━━━━━ Data for this task ━━━━━

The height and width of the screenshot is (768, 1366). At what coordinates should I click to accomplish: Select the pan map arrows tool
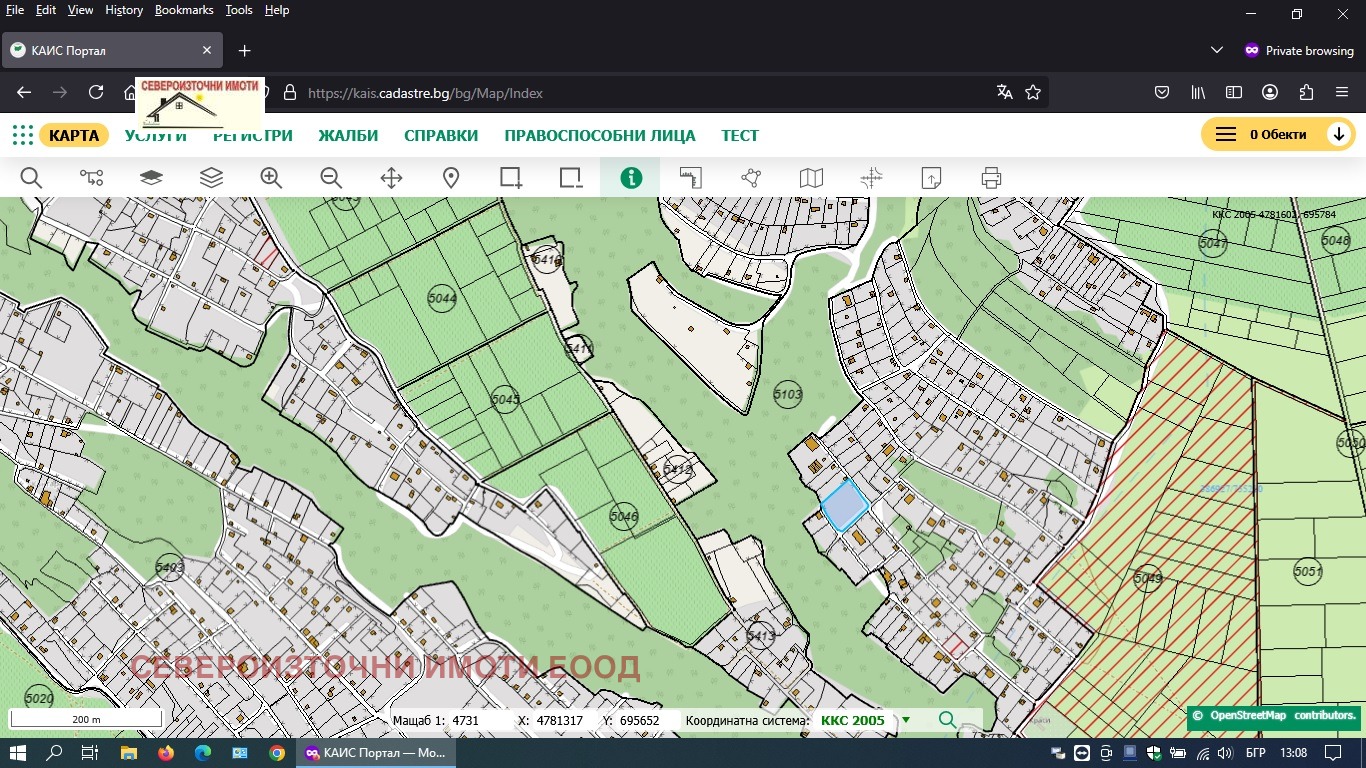tap(391, 178)
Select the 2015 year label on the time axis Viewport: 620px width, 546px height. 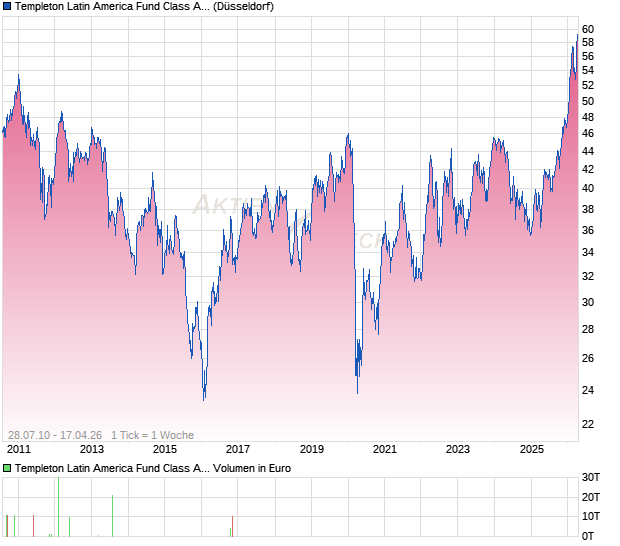tap(164, 450)
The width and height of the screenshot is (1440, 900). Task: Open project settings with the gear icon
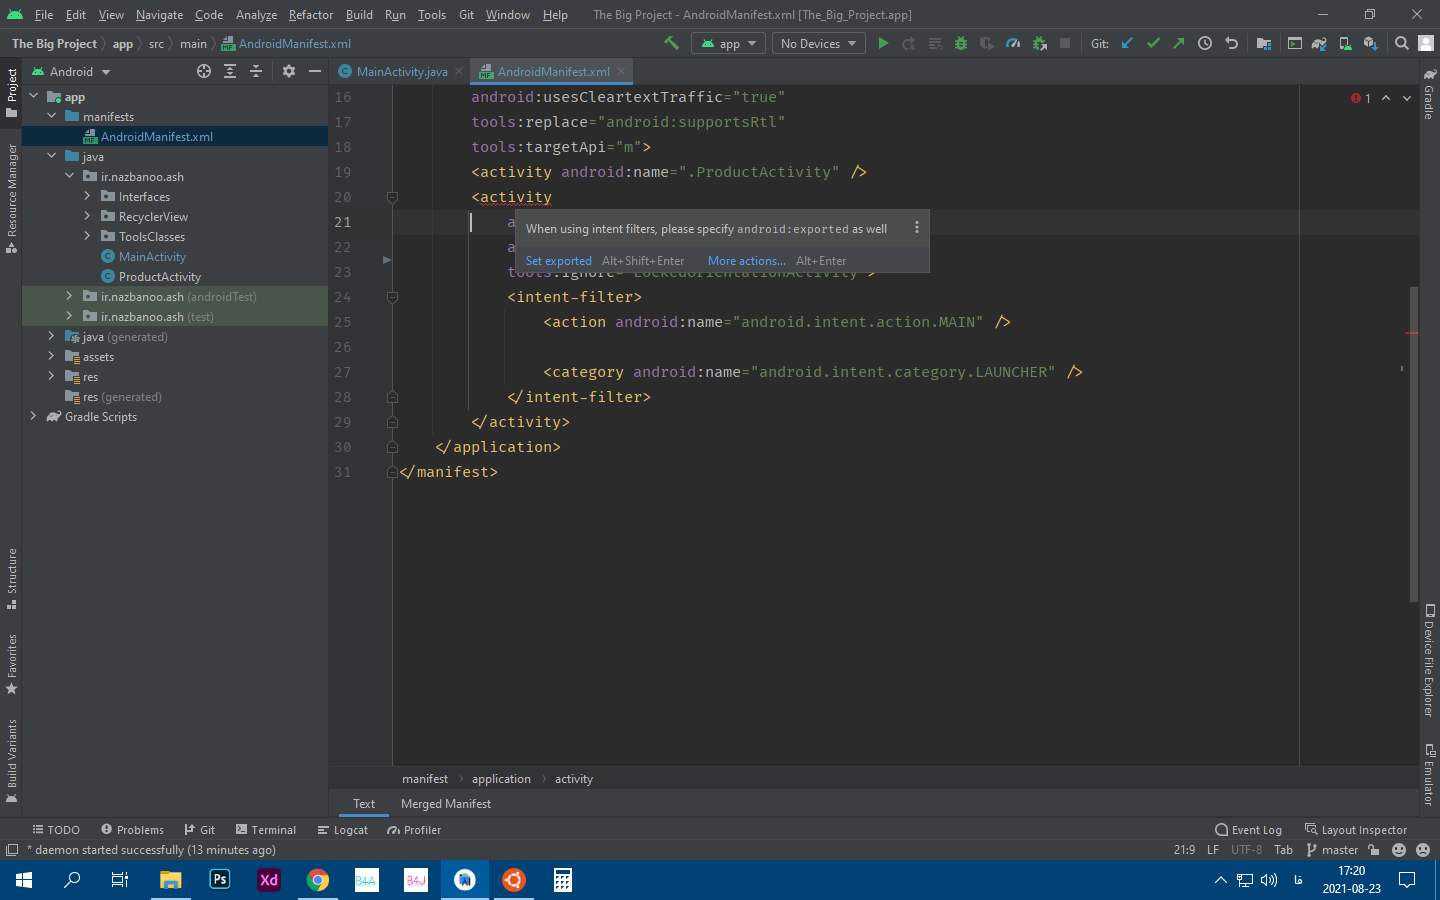287,71
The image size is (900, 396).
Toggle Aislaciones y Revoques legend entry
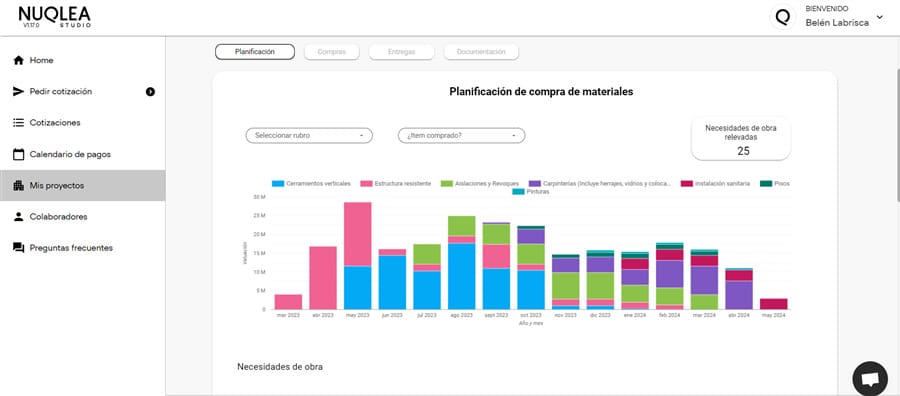tap(480, 184)
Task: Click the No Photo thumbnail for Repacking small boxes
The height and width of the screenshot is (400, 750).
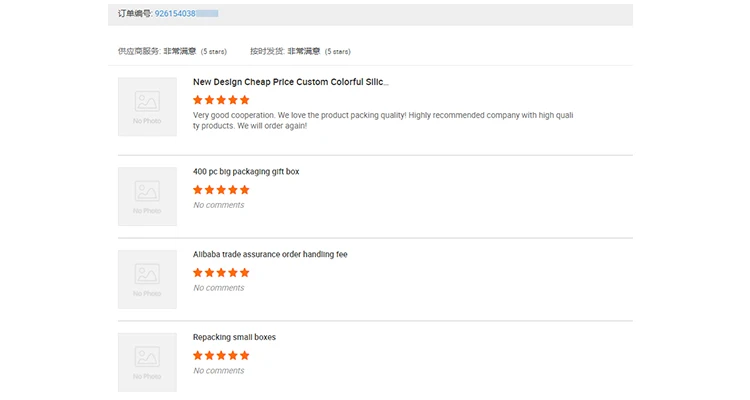Action: (x=147, y=361)

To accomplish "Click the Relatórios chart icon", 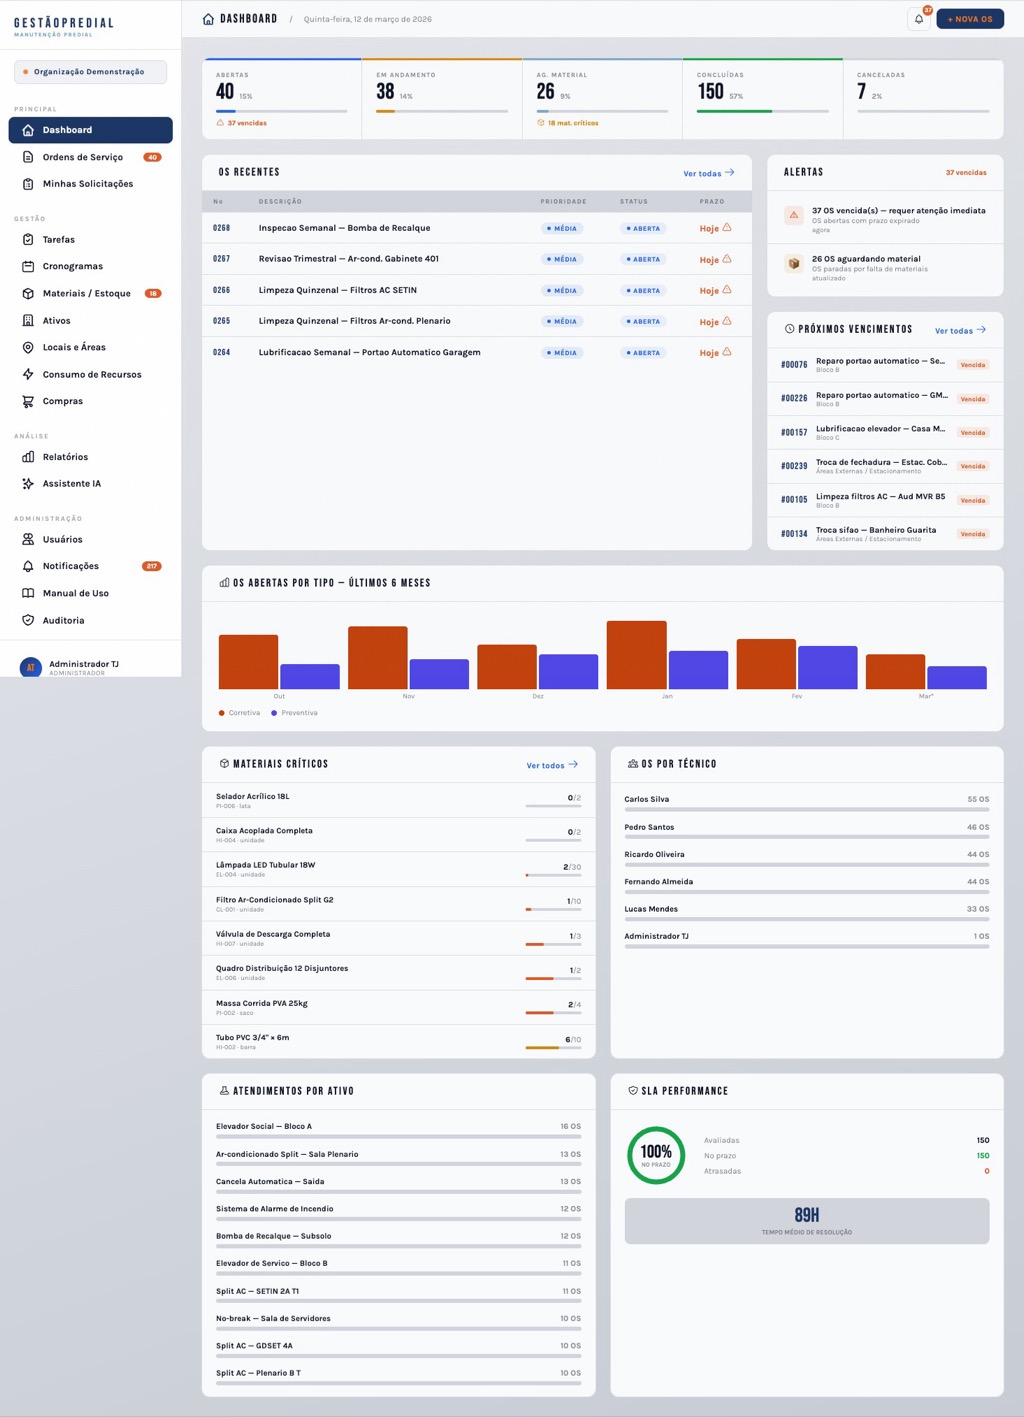I will pos(26,456).
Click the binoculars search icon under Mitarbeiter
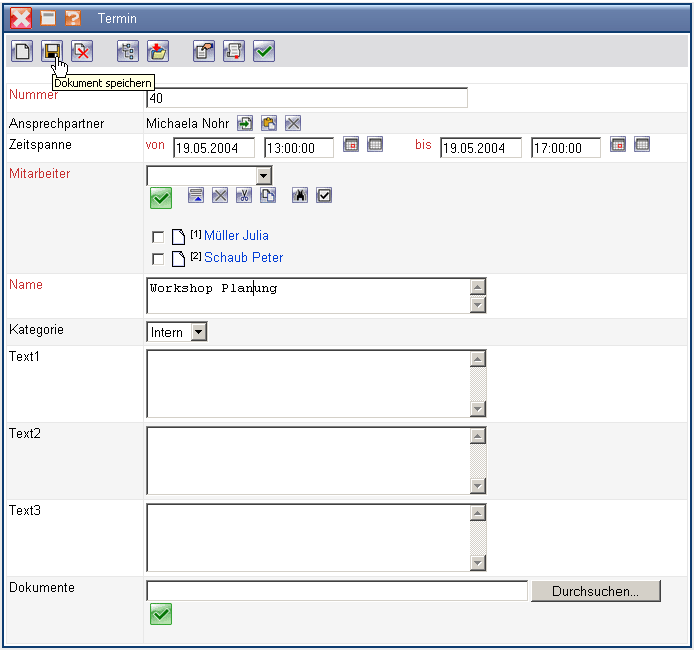Image resolution: width=694 pixels, height=650 pixels. [x=299, y=195]
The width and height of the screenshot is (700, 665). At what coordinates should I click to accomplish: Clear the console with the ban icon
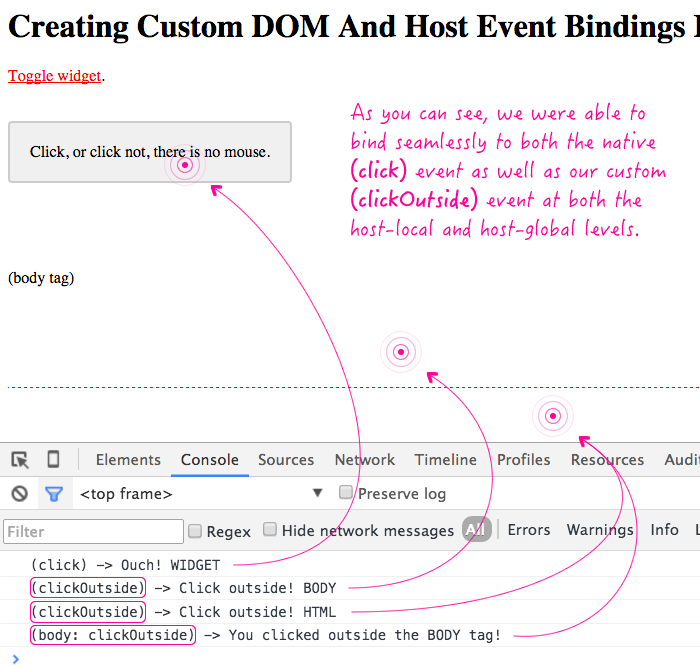click(20, 493)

━━━━━

■ **Work item**
Your task is to retype, exactly and only, the lines from the line holding "The width and height of the screenshot is (700, 665)." through the final line of the data above, with both ends kept. Drop the pictures.

■ **Response to the exercise**
The width and height of the screenshot is (700, 665). At what coordinates should I click to accomplish: Clear the console with the ban icon
click(20, 493)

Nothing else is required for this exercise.